WANHEARTNEWS.COM - Situasi politik di perbatasan Rusia-Ukraina semakin mencekam.
Ancaman perang semakin dekat setelah Rusia mengakui kemerdekaan dua bagian di Ukraina Timur.
Presiden Rusia Vladimir Putin menyatakan Luhansk dan Donetsk, dua wilayah Ukraina itu telah merdeka.
Luhansk dan Donetsk yang membentang sejauh 6.500 kilometer di Ukraina Timur selama ini menjadi wilayah yang pro Kremlin, di mana sebagian besar warganya adalah keturunan Rusia.

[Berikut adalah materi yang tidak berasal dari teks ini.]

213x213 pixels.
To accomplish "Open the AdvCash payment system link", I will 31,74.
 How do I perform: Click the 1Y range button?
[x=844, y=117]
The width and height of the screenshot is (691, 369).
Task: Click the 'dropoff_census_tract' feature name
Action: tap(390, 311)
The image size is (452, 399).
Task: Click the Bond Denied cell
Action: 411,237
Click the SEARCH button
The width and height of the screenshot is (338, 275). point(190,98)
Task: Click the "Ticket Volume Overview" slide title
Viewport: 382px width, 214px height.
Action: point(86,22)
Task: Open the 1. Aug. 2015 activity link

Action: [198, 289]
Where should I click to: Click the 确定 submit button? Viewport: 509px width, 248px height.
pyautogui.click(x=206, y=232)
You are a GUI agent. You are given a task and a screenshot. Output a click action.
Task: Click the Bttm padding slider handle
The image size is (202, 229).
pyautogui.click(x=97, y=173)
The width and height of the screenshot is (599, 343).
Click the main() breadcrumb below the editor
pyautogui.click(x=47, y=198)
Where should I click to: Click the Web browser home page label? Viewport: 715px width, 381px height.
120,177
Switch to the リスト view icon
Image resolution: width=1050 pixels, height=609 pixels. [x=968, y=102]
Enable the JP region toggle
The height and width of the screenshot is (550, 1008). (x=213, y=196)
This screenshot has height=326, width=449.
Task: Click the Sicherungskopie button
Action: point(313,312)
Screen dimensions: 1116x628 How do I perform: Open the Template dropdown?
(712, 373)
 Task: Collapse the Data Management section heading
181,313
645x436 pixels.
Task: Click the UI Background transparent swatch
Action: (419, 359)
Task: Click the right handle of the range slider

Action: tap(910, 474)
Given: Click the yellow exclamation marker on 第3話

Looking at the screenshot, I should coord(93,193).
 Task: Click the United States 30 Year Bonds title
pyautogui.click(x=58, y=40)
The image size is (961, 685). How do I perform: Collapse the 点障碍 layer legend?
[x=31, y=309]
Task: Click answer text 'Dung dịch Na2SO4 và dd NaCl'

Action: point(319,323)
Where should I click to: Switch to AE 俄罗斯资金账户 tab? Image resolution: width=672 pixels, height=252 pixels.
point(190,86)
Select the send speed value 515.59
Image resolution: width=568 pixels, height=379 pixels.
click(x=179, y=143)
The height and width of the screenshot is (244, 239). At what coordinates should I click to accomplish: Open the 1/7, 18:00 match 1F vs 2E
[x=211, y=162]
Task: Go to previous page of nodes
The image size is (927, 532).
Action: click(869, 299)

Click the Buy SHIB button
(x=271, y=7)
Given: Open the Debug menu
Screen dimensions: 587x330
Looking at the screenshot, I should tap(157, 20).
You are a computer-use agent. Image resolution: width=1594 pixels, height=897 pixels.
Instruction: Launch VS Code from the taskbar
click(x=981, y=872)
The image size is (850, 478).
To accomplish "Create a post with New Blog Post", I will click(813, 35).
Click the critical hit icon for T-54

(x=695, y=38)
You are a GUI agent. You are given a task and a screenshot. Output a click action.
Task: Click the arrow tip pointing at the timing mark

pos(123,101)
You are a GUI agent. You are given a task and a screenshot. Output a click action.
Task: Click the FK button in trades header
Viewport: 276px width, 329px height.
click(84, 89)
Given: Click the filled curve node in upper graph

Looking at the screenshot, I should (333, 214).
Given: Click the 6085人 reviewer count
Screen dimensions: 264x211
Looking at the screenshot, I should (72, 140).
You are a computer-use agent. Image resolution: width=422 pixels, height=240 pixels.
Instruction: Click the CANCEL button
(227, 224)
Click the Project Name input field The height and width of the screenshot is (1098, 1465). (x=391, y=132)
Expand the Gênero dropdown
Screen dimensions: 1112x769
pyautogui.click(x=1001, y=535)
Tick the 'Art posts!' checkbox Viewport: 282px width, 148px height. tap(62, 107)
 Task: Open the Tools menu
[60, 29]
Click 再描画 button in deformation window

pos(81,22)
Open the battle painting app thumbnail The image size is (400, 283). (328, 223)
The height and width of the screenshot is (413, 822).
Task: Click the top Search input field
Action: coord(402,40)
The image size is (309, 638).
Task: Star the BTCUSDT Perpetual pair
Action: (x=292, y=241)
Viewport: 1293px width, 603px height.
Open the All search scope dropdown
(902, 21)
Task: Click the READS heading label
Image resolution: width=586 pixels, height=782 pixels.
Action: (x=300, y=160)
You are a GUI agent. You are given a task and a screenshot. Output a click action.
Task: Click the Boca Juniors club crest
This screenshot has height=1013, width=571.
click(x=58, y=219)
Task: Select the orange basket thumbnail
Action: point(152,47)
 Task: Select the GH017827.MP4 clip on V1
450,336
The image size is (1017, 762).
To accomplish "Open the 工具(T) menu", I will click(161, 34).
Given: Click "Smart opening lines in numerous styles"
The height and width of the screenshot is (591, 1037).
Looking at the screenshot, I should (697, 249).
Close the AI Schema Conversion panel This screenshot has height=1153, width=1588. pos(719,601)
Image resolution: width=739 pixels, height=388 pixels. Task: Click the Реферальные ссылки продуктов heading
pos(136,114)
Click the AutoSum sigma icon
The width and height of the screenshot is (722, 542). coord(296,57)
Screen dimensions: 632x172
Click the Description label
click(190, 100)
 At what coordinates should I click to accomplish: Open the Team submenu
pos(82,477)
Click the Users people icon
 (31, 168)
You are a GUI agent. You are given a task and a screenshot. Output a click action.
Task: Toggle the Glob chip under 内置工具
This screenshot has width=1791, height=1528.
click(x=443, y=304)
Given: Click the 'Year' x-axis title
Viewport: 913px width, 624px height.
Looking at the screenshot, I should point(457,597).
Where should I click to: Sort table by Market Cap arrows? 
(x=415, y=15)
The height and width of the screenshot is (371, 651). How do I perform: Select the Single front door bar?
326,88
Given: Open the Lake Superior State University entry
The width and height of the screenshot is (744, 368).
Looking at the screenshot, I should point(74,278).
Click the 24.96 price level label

Akibatnya, wilayah tersebut semakin terancam perang habis-habisan.
Putin tanpa dasar telah menuduh pasukan Ukraina melakukan "genosida" dan menyalahkan Kyiv atas kelanjutan pertumpahan darah di masa depan di wilayah tersebut.
Akan tetapi, sebelum pengakuan resminya atas negara-negara yang memisahkan diri, Putin menghabiskan sebagian besar pidatonya dengan mengecam Ukraina, NATO, dan AS karena gagal mengatasi ancaman keamanan yang diajukan oleh Kremlin dalam beberapa bulan terakhir.
“Jika Ukraina bergabung dengan NATO, itu akan menjadi ancaman langsung bagi keamanan Rusia,” kata pemimpin Rusia itu.
Dia meremehkan Ukraina sebagai negara yang tidak pernah memiliki tradisi kenegaraan asli, menuduh AS memeras Rusia dengan ancaman sanksi, dan memperingatkan upaya Barat yang mencoba meyakinkan Rusia bahwa NATO adalah aliansi yang cinta damai dan murni defensif.
Putin menambahkan, “Kami tahu nilai sebenarnya dari kata-kata seperti itu.”
Meskipun Putin tidak secara langsung mengatasi kekhawatiran yang berkembang bahwa Rusia berencana untuk menyerang Ukraina, ia tampaknya meletakkan dasar untuk perang dengan mengkarakterisasi potensi serangan militer Rusia sebagai tindakan membela diri.
"Moskow memiliki hak untuk mengambil tindakan pembalasan untuk memastikan keamanannya sendiri. Itulah tepatnya yang akan kami lakukan,” tegas Putin.
Sementara itu, mengutip The Telegraph, AS mengklaim, Kremlin telah menyusun daftar orang-orang terkemuka Ukraina yang akan dibunuh atau dipenjarakan setelah invasi militer Rusia.
Sebuah surat kepada Perserikatan Bangsa-Bangsa (PBB) dari seorang diplomat senior AS mengatakan bahwa Rusia akan menegakkan setiap pendudukan Ukraina dengan pembunuhan, penyiksaan dan "penderitaan manusia yang meluas".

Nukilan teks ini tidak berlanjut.